曲が終わると、教室の外からも中からも、アンコールの大合唱が鳴り響いたが、時間がなくて出来なかった。曲が終わると、学級委員が僕に寄せ書きをプレゼントしてくれた。丁寧にラミネート加工してあって、リボンが結んであった。中学生の生徒たちなりの心温まるプレゼントだった。最後の号令をかけて、ありがとうございました、と深く礼をした。終わった。と思った。号令が終わると何人かの生徒が駆け寄ってくれて、今度バンドやるんですとか、今までありがとうございましたとか、行事見に来てくださいとか、色んな言葉をかけてくれた。ギターをやってるんだと興奮気味に伝えてくれた生徒2人には使っていたピックをあげた。驚きと興奮の混じった表情で、深く御礼をしてくれた。彼や彼女たちも軽音やったり弾き語りをしたり、それから音楽好きな友達と出会って、好きな音楽を語り合ったりするのかな、と思うと胸が熱くなった。彼らの人生の少しのきっかけになってしまった、と考えると少し荷が重いような気がするが、僕のしたことがいい方向にいってくれたら嬉しいな、と思う。

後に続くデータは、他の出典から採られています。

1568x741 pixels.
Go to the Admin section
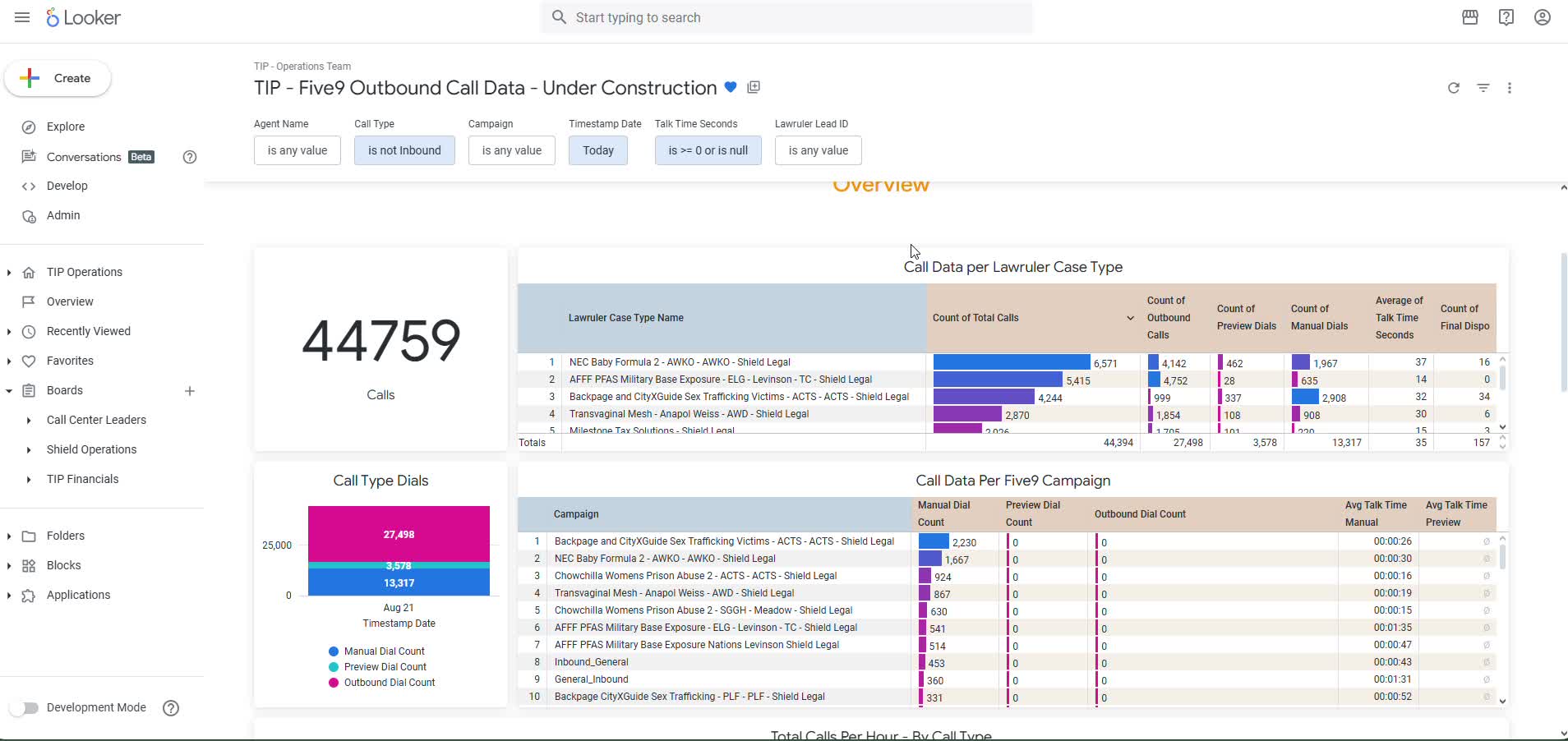click(x=63, y=215)
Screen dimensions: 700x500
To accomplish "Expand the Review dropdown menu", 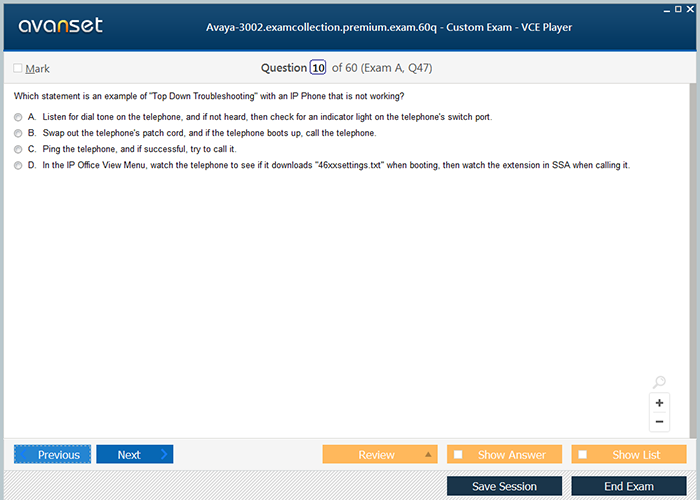I will (429, 455).
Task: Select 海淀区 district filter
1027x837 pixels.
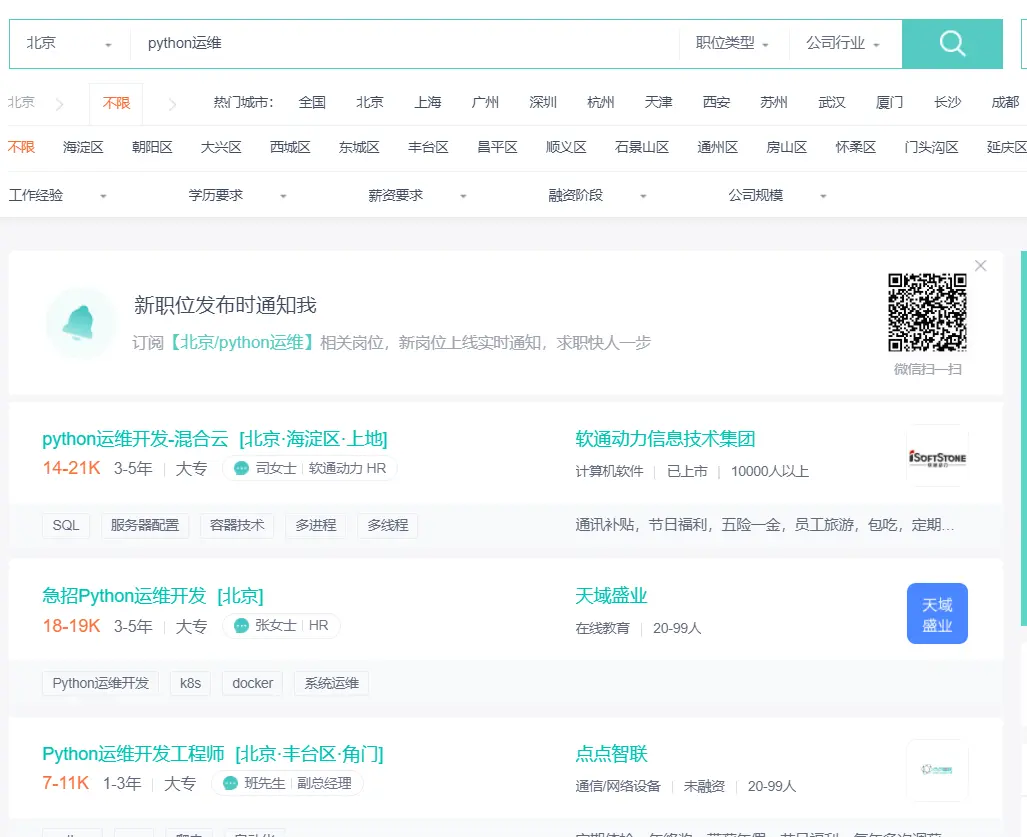Action: click(x=83, y=147)
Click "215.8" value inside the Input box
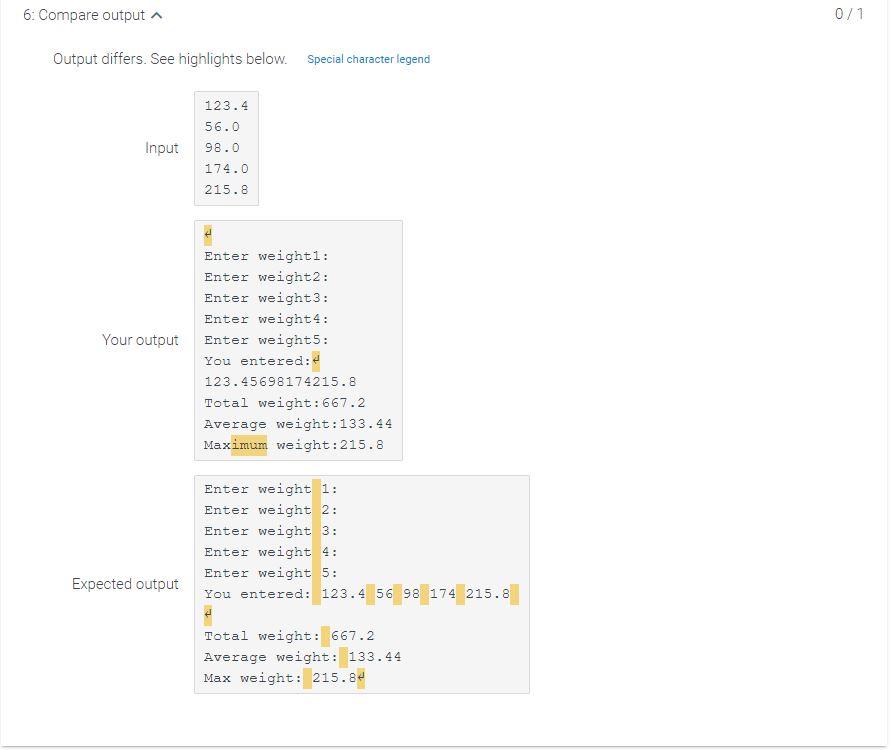The width and height of the screenshot is (890, 750). [226, 190]
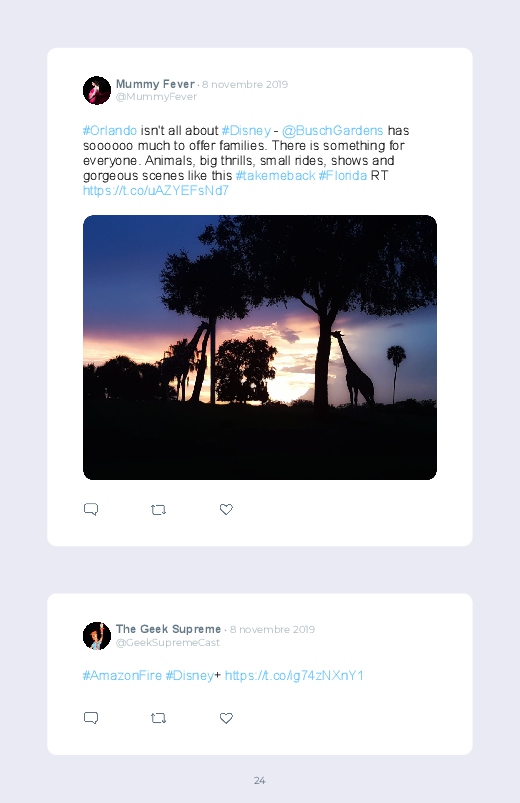Follow the t.co/ig74zNXnY1 link

click(x=294, y=676)
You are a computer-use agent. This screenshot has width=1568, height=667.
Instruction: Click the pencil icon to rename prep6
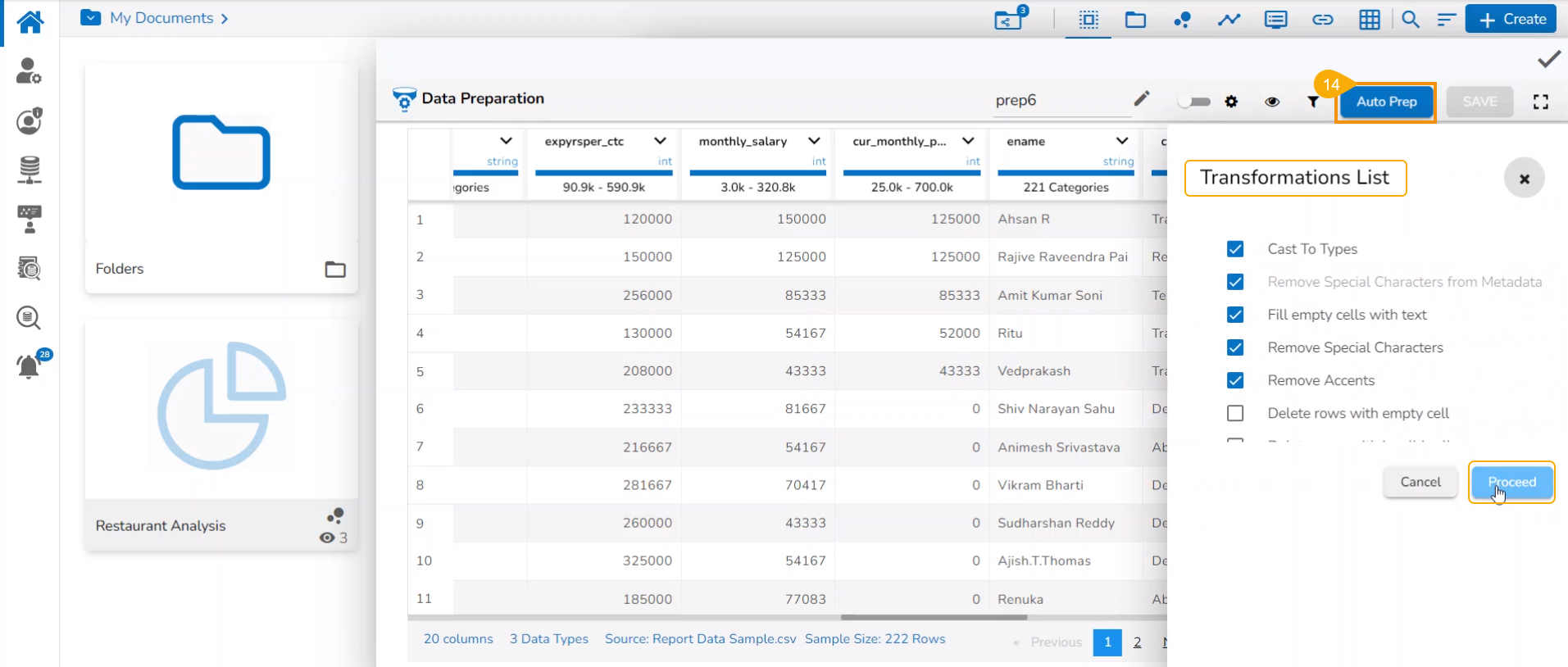pos(1142,99)
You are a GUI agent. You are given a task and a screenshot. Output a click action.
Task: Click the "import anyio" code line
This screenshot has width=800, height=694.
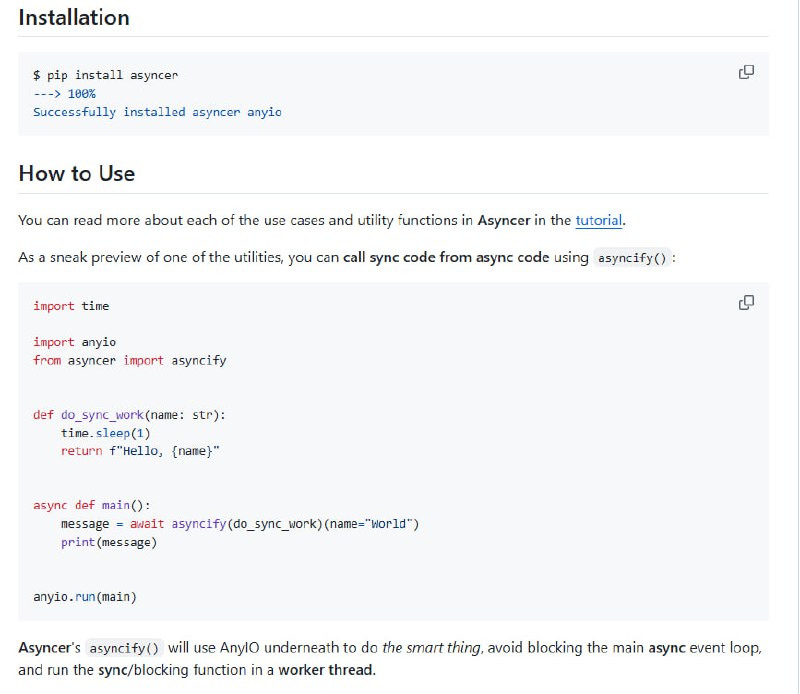(74, 342)
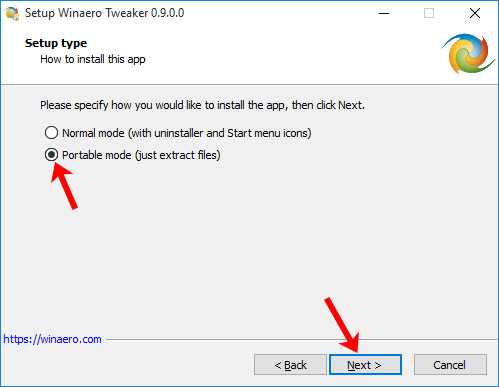Close the Winaero Tweaker setup dialog
Image resolution: width=499 pixels, height=387 pixels.
point(474,13)
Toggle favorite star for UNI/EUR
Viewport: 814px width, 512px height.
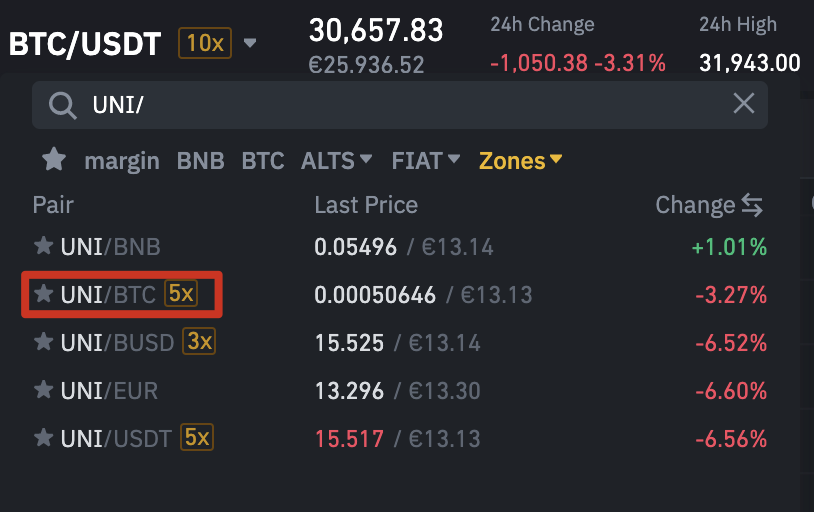point(43,390)
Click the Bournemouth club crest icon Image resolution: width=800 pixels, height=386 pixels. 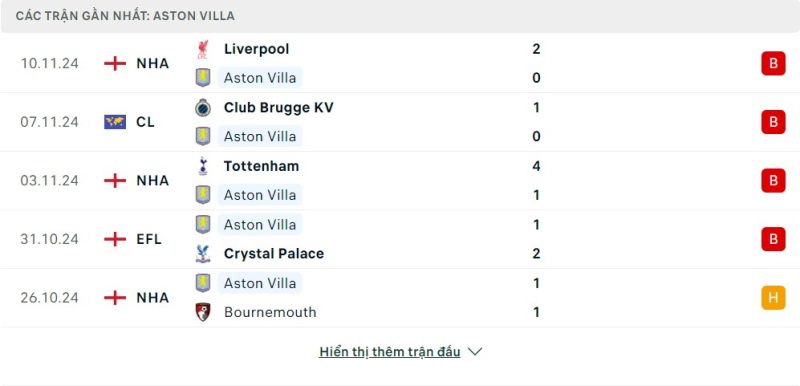[x=203, y=312]
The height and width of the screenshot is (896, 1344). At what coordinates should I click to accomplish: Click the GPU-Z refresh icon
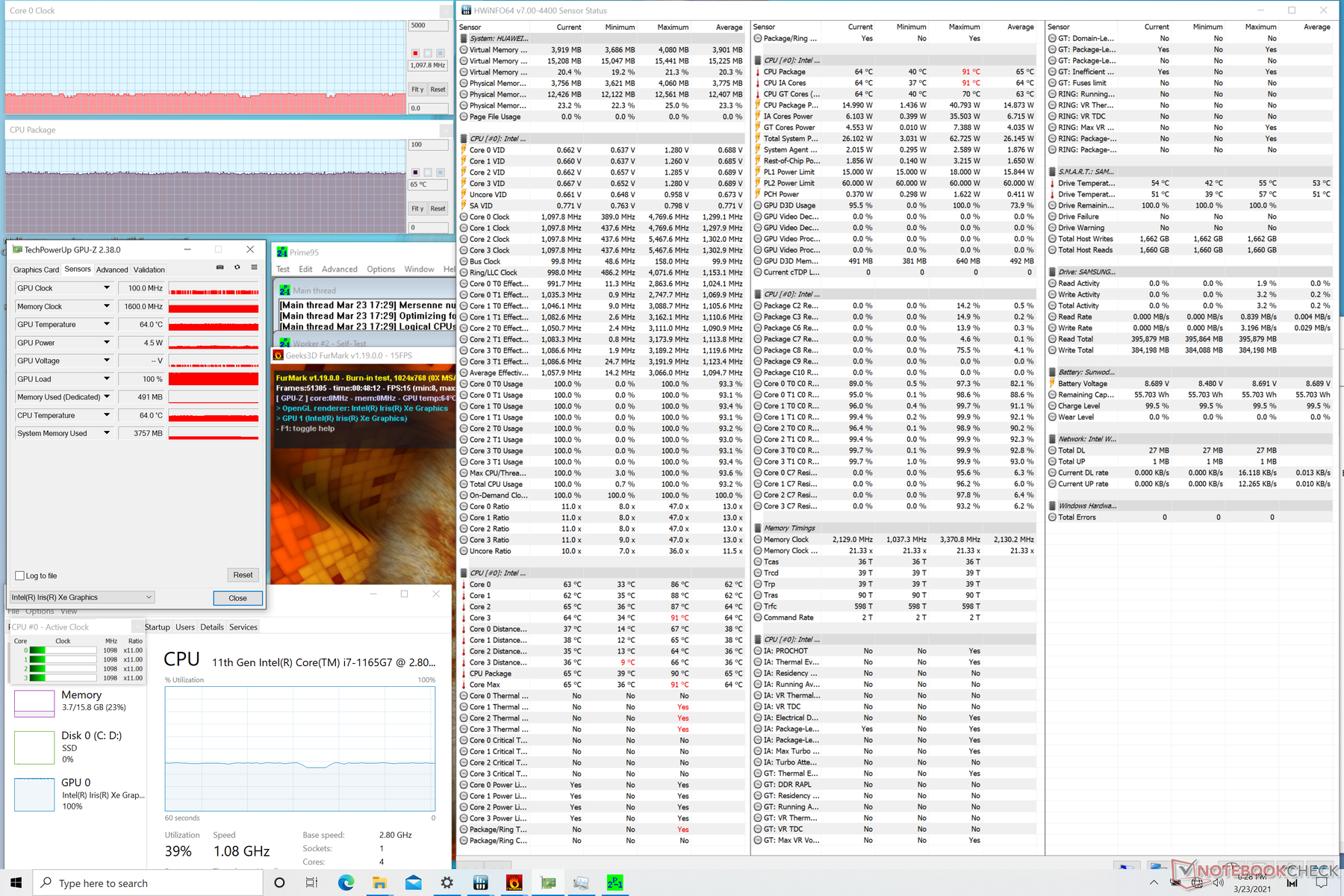tap(237, 267)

サークルに入ってギターを始めて、それから人前で歌うようになって、本当に良かったな、と思う。僕が僕として僕の人生を歩いてきて、本当に良かったなと思える。

 

教育実習を終えてみて、何度も辞めよう辞めようと思っていたが、結果的には辞めなくて良かった。この4年間で塾講師や小学校の支援員のバイトをしたり、教育というものに深く関わってきたが、それに関して言えば、この3週間は一番濃厚な3週間だったと思う。もちろんめちゃくちゃしんどかったし辛かったけど、その先には見たこともないような景色や、聴いたこともないような声が聞こえた。自分が中学校で授業をしている、というのは最後まで信じられなかったけど、これが4年間の成果なんだと思うと、本当に続けてきてよかったと思う。楽な楽しさじゃなくて、なにかをやり遂げたんだ、という達成感が大きくて、そういう意味で本当にこの3週間楽しかった。教師になるにせよならないにせよ、それだけは決して覆ることのない事実だ。もちろんかなり色々なものを失ってここまで来た。でも、代わりにかけがえのない思い出を得ることができた。いつか得るであろう教員免許は、大学生活で4年間の僕の歩みを証明する賞状でもあるんだろうな、と思う。なんでもいいから大学生活で何かを得たい、と思って始めて教職課程は、ずるずる辞められずに仕方なく続けてしまった、と思っていたが、最後の最後に大成功に変わった。僕を応援してくれた生徒や、指導教員の先生には感謝してもしたりない。

僕が僕として生きててよかった。